Adventure Corner: Close to the Sun

Welcome to Adventure Corner, a column where members of the RPGamer staff can give their thoughts, impressions, and pseudo-reviews for various adventure titles that don’t come under our usual coverage. Adventure Corner is aimed at delivering opinions on a wide range of titles including visual novels, point-and-click adventures, investigative mysteries, and so forth.

In this edition of the column we weigh anchor and set sail with Nikola Tesla in Storm in a Teacup’s atmospheric first-person adventure, Close to the Sun.


Close to the Sun

Platform: PlayStation 4 (Also available on PC, Xbox One, Switch)
Release Date: 05.02.2019 (PC), 10.29.2019 (Consoles)
Publisher: Wired Productions
Developer: Storm in a Teacup

 

Any discussion of the free-roaming, first-person horror adventure Close to the Sun probably needs to start by addressing the elephant in the room and admitting this game is directed primarily at a certain crowd. It’s already part of a sub-genre that focuses on the narrative experience, but Close to the Sun places such a heavy emphasis on story and atmosphere that it’s almost to the exclusion of gameplay. It’s quite similar to games like Soma and Tacoma, both of which I also absolutely loved.

The year is 1897. Nikola Tesla has built a city-sized floating research vessel and christened it the Helios. Together with hundreds of the world’s brightest minds, he has taken up residence in international waters, away from greedy and controlling governments, and is working on a way to create limitless sustainable energy. Interestingly, some of this is actually grounded in reality, and is based on Tesla’s real-life unfinished Wardenclyffe Tower experiment. One of Tesla’s recruits is Ada Archer, who has written a letter begging her sister Rose to come aboard the Helios. As Rose steps off the fully-automated transport boat and into the Helios’ interior docking bay, it becomes clear that not all is as it should be: not a soul is in sight, suitcases and cargo containers lie scattered and unattended, and the word QUARANTINE is written in tall letters across the door leading into the ship proper.

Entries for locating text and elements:
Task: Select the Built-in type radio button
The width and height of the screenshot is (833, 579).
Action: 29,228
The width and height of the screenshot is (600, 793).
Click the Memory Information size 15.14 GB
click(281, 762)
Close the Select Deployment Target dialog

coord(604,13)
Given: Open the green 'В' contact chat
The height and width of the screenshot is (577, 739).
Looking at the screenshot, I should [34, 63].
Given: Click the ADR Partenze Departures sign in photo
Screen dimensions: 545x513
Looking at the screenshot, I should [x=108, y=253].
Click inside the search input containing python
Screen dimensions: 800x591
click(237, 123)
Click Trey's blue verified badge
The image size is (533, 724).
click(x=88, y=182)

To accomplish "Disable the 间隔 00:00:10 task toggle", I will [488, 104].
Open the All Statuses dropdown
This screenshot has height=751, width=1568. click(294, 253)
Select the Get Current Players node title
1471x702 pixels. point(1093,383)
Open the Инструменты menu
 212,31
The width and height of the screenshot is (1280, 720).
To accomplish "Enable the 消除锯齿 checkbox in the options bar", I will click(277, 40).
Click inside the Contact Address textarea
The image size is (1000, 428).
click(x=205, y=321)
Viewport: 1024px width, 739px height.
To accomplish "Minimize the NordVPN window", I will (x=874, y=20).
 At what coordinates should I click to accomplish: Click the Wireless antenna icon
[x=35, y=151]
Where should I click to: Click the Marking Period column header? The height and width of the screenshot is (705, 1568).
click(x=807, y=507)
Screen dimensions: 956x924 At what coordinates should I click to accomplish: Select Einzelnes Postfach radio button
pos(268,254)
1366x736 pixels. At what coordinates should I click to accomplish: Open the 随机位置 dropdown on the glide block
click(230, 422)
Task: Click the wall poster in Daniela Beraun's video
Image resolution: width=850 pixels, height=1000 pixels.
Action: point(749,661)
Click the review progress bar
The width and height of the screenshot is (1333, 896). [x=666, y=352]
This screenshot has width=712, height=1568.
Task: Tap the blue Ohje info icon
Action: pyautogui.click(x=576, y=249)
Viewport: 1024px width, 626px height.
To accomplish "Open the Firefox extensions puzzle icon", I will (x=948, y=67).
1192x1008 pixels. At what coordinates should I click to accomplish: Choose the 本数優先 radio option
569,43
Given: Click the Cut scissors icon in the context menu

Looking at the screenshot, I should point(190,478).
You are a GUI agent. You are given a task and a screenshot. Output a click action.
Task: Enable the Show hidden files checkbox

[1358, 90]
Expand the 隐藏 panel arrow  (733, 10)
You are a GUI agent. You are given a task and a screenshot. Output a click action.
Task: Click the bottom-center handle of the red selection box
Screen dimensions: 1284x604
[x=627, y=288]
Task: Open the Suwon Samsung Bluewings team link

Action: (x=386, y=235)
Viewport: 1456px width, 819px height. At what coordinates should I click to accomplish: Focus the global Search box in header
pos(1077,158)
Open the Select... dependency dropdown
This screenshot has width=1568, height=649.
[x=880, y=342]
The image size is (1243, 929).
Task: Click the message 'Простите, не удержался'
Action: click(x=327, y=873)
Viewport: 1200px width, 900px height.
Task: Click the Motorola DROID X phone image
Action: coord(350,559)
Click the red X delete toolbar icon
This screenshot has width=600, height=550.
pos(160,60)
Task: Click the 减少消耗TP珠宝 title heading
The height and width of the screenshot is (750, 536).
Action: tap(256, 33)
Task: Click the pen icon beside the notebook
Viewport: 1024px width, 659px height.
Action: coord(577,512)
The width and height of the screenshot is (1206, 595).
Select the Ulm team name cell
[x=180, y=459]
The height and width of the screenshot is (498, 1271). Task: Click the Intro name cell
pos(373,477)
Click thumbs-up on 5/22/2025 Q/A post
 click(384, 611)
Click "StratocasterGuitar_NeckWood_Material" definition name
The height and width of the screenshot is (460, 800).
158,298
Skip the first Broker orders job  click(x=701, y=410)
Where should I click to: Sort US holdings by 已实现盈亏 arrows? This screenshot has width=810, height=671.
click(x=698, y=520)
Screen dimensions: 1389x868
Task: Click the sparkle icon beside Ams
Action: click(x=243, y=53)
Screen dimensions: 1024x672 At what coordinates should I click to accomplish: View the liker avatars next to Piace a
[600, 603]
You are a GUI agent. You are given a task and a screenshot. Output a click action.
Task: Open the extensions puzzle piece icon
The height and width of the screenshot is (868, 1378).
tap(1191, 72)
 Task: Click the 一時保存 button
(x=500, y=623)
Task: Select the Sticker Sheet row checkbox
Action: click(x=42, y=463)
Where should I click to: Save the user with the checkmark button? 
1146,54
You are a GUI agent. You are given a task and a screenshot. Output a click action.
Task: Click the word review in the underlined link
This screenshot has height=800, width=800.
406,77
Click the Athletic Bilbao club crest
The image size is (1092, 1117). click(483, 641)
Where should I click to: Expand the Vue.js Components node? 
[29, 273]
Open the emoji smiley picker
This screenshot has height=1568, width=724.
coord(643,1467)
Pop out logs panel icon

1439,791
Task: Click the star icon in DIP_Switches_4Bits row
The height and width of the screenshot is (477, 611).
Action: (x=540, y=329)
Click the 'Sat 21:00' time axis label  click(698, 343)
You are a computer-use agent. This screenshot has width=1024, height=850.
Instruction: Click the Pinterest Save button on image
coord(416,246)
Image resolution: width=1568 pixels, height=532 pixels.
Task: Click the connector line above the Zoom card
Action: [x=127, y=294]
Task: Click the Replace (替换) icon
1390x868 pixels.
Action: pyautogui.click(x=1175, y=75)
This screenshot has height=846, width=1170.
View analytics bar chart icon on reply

THE REQUEST
Reproduce the Adventure Corner column on Close to the Sun in full, word for word.

FULL OUTPUT
Adventure Corner: Close to the Sun

Welcome to Adventure Corner, a column where members of the RPGamer staff can give their thoughts, impressions, and pseudo-reviews for various adventure titles that don’t come under our usual coverage. Adventure Corner is aimed at delivering opinions on a wide range of titles including visual novels, point-and-click adventures, investigative mysteries, and so forth.

In this edition of the column we weigh anchor and set sail with Nikola Tesla in Storm in a Teacup’s atmospheric first-person adventure, Close to the Sun.


Close to the Sun

Platform: PlayStation 4 (Also available on PC, Xbox One, Switch)
Release Date: 05.02.2019 (PC), 10.29.2019 (Consoles)
Publisher: Wired Productions
Developer: Storm in a Teacup

 

Any discussion of the free-roaming, first-person horror adventure Close to the Sun probably needs to start by addressing the elephant in the room and admitting this game is directed primarily at a certain crowd. It’s already part of a sub-genre that focuses on the narrative experience, but Close to the Sun places such a heavy emphasis on story and atmosphere that it’s almost to the exclusion of gameplay. It’s quite similar to games like Soma and Tacoma, both of which I also absolutely loved.

The year is 1897. Nikola Tesla has built a city-sized floating research vessel and christened it the Helios. Together with hundreds of the world’s brightest minds, he has taken up residence in international waters, away from greedy and controlling governments, and is working on a way to create limitless sustainable energy. Interestingly, some of this is actually grounded in reality, and is based on Tesla’s real-life unfinished Wardenclyffe Tower experiment. One of Tesla’s recruits is Ada Archer, who has written a letter begging her sister Rose to come aboard the Helios. As Rose steps off the fully-automated transport boat and into the Helios’ interior docking bay, it becomes clear that not all is as it should be: not a soul is in sight, suitcases and cargo containers lie scattered and unattended, and the word QUARANTINE is written in tall letters across the door leading into the ship proper.